In a rare display of openness, Russian companies go all out to state their case
The large Russian contingent with 39 companies at Aero India is enthusiastic about its special strategic relations with India. The media interaction of deputy director, Federal Services for Military-Technical Cooperation (FSMTC), Anatoly G. Punchuk, which demonstrated the forthrightness not usually associated with Russians was evidence of this. Here are his five responses:
One, “We have offered both Su-35 and MiG-35 to the invitation received by us since the tender (Request for Proposal which would list the technical specifications) has not been opened yet,” he said. Both aircraft while being twin-engine are technically different and thus are meant for different roles. MiG-35 while being “state-of-art fighter is continuation of the MiG family,” while Su-35 is heavier, with long range, more payload carrying capacity and hence more expensive. What both aircraft share is “economics of infrastructure, commonality of weapons and maintenance.” Not willing to take chances, the idea of offering both aircraft is meant to cover the possible technical specifications that would be sought by the Indian Air Force. It is axiomatic that Russia would showcase the growth potential of these fourth-generation plus aircraft after the RFP is out; it would then offer fifth generation sensors, avionics and weapon systems for operationalisation.
Two, Russians are clearly not perturbed by the American sanctions. “We don’t see how S-400 can be impacted by sanctions. We would like to do financial transactions in local currency,” he said, adding that India has a stable currency. Elaborating, he said that, “We have done it quite successfully with India in the past.” In case of S-400 (where transactions would be huge), Punchuk said that while Russia was ready for transactions in local currency, work should start on this as soon as possible. Regarding S-400, while he said that “this (local currency) could be one area (way of doing transaction),” he did not elaborate on other possible modes of transaction. Does that mean that delivery of S-400 could get delayed? Denying this emphatically, he said that contract for five regiments of S-400 was signed in October 2018, and the first regiment would be delivered to India within 24 months of that date. Punchuk clarified that India would get the 380km range 40N6E interceptor as part of the S-400 contract.
Three, on Su-30MKI, which is the backbone of IAF’s combat punch, Punchuk said that till date 187 aircraft (out of total 272) have been made in India. Russia had “received an official request (from India) for 18 more aircraft in January 2019 for which we (Russia) are preparing a commercial offer.” This is not all. There is also the need to modernise and upgrade the existing Su-30MKI fleet. What Punchuk did not say is that once the Russian Zhuk-AME AESA radar becomes operational (according to Jane’s Defence Weekly, this would happen by 2020), Su-30MKI would get more powerful sensors, avionics and engine. The IAF overall requirement could easily jump to a total of affordable 350 numbers of Su-MKI. The Indian media is fond of calling the new-look Su-30MKI as super Sukhoi, a term that Russian officials do not acknowledge.
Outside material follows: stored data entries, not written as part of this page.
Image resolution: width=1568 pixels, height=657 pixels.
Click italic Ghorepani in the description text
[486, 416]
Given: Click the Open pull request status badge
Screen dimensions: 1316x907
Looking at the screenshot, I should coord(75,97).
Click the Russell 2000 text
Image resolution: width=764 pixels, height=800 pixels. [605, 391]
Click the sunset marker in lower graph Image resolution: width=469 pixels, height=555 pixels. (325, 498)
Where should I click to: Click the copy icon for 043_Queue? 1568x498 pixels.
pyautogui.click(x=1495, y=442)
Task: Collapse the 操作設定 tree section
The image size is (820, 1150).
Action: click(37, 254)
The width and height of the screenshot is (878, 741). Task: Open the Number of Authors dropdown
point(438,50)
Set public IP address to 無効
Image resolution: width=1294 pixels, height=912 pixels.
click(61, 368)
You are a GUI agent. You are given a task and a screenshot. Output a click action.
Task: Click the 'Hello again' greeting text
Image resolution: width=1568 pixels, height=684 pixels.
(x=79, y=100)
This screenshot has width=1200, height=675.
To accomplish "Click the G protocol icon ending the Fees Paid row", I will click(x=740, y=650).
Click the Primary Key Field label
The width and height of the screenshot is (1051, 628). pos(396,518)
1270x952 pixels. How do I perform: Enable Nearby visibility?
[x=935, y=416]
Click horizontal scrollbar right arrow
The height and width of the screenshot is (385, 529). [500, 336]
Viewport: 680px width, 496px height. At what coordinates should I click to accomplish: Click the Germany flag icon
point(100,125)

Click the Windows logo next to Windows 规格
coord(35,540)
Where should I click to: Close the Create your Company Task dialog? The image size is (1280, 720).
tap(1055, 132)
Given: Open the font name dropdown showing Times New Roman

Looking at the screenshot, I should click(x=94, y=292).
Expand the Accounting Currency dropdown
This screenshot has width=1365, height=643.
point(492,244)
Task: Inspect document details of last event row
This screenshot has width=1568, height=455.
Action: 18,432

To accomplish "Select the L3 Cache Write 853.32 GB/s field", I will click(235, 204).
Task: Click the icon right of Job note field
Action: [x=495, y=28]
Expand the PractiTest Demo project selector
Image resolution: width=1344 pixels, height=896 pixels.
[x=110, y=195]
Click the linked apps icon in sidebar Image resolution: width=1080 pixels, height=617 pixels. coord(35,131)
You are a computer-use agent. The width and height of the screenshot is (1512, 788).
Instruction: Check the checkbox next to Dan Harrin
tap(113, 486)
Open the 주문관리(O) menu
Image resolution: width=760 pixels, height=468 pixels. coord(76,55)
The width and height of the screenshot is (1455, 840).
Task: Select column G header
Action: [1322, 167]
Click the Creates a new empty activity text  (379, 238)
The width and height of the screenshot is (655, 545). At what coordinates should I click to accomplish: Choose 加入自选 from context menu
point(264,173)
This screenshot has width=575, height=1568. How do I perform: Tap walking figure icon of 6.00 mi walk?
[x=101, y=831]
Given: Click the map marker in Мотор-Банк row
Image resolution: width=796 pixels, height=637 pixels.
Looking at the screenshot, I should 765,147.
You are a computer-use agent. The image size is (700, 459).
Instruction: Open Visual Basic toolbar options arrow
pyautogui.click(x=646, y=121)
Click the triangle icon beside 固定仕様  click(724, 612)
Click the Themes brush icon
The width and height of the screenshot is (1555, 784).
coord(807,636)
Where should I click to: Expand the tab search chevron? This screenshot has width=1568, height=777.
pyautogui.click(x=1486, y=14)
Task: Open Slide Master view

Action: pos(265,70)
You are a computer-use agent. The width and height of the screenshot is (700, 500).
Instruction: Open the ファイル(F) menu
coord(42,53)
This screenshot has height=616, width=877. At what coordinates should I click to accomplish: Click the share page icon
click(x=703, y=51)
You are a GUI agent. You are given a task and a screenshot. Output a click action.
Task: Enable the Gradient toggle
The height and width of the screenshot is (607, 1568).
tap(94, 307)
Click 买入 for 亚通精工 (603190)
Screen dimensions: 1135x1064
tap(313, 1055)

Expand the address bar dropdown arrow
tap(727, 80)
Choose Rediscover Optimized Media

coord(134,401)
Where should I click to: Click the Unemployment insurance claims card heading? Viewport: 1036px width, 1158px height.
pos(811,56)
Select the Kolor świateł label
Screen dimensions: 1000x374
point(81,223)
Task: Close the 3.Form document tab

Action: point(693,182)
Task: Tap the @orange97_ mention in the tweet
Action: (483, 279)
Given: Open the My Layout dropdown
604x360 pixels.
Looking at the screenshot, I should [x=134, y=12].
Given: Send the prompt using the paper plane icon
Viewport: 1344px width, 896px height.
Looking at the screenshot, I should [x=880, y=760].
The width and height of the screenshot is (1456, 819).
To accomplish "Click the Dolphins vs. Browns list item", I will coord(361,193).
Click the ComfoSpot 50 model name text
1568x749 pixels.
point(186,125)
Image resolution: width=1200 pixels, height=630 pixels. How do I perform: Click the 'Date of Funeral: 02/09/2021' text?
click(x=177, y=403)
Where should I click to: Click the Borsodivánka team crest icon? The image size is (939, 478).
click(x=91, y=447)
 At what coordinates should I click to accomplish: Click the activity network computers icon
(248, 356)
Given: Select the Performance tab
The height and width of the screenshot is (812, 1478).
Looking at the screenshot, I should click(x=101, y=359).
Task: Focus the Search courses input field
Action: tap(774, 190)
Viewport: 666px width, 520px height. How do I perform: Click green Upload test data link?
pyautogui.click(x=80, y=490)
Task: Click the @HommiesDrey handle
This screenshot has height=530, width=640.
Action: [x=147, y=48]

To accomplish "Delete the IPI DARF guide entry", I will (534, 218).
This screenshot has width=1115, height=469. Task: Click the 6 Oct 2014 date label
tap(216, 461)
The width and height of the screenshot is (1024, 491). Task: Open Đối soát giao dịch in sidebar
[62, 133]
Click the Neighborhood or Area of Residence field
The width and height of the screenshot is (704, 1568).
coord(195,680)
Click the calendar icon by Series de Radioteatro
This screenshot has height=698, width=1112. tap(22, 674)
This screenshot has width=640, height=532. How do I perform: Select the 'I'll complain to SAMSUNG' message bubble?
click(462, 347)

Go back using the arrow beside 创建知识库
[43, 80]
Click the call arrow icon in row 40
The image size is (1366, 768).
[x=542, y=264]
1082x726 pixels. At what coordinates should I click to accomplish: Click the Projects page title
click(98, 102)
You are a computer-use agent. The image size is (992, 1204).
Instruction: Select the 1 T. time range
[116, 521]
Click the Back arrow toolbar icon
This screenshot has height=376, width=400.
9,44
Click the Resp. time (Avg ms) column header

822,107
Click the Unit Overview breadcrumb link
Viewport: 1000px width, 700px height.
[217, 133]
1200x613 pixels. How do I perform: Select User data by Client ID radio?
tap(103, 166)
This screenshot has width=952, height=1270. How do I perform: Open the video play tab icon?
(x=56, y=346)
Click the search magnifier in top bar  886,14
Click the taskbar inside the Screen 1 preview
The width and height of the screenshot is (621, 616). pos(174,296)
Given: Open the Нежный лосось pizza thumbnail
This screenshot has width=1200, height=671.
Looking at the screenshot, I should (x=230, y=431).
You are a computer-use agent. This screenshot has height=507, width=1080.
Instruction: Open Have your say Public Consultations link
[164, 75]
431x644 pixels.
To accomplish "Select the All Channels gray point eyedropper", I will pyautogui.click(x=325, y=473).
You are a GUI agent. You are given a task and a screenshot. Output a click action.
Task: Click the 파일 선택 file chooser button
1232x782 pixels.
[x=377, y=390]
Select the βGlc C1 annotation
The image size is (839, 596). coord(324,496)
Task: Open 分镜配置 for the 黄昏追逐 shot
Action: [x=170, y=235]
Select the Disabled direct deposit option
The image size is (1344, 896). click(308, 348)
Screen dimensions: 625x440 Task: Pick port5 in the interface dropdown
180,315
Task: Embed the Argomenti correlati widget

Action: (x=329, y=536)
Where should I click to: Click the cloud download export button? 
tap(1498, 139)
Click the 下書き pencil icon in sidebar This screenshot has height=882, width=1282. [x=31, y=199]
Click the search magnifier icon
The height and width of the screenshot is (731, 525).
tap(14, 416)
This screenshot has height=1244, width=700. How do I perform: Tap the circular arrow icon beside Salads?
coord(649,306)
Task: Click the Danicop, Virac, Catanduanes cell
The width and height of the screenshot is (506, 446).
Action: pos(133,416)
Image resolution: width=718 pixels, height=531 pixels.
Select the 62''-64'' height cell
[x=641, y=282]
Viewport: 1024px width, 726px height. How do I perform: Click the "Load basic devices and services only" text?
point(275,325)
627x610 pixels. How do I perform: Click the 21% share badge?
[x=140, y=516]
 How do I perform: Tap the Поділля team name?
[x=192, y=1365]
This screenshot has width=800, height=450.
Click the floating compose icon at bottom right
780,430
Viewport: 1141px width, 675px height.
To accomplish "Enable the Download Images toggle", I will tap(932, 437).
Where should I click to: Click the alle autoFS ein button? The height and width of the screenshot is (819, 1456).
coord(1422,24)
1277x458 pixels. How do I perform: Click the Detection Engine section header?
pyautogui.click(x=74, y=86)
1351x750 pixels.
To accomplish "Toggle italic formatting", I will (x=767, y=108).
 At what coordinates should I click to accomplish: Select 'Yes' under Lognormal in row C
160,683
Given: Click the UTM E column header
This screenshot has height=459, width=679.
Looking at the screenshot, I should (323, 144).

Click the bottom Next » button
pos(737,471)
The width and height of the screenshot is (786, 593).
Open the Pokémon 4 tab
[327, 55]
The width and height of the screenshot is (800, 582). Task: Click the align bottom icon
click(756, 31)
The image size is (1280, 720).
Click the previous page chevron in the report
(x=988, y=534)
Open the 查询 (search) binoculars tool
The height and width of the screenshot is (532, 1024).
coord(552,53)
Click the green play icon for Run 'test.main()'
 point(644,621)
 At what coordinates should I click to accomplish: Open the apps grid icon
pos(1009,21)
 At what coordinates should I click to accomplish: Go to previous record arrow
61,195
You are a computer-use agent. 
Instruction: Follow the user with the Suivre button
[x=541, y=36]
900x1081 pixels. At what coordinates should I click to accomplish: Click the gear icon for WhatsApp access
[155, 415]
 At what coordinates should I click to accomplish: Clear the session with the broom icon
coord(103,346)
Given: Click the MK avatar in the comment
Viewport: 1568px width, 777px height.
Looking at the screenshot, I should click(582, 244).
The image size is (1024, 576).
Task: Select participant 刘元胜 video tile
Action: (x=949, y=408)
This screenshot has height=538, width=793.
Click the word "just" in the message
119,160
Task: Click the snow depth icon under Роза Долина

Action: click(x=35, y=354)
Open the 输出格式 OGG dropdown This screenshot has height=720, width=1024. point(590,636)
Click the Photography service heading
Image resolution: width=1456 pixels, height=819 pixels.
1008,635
Four, on the Fifth Generation Fighter Aircraft (FGFA), Punchuk said, “The joint project was suspended by India. We are open to negotiations and ready to come back to the table even when Russia has already made the Su-57 aircraft.” A first of its kind, the Inter Government Agreement for the joint-project from design to research to development and production was signed in 2007. A key reason why the project did not go as expected was reportedly on division on labour. While being an equal partner in funding, India was not given equal work by the Russia side. Whatever the reasons, it is obvious that the FGFA would come back in some form in the future since the IAF has requirement for fifth generation aircraft. Certainly not in an unclear futuristic time-frame that the indigenous Advanced Medium Combat Aircraft seems to be promising.
And five, Russian is gung-ho on winning the Very Short-Range Air Defence System (VSHORAD) competition. The competition was between Russian IGLA-S, MBDA’s Mistral and SAAB’s RBS-70NG. “We won because our system met technical parameters, and was cheaper than the rivals,” Punchuk said. While dismissing media query that the competitors had complaint on the fairness of the result, he said that this competition dispelled the criticism that Russia only got government to government orders. “We won in a multi-stage competition,” he insisted. While Punchuk responded to many more media questions which included Ka-226T, more Mi-17VS and so on, the interesting thing was that not once was he evasive.
This mattered on two counts: his forthright answers exemplified the level of mutual confidence between India and Russia on military-technical matters. And importantly, the usually reticent and invisible FSMTC officials have decided to play on the front foot. To put matters into perspective, created in 2004, the FSMTC reports to the Russian President on all foreign military-technical cooperation. Since the Russian President is single window shop for all defence, military and technology matters, the significance of the office of the FSMTC cannot be overemphasized.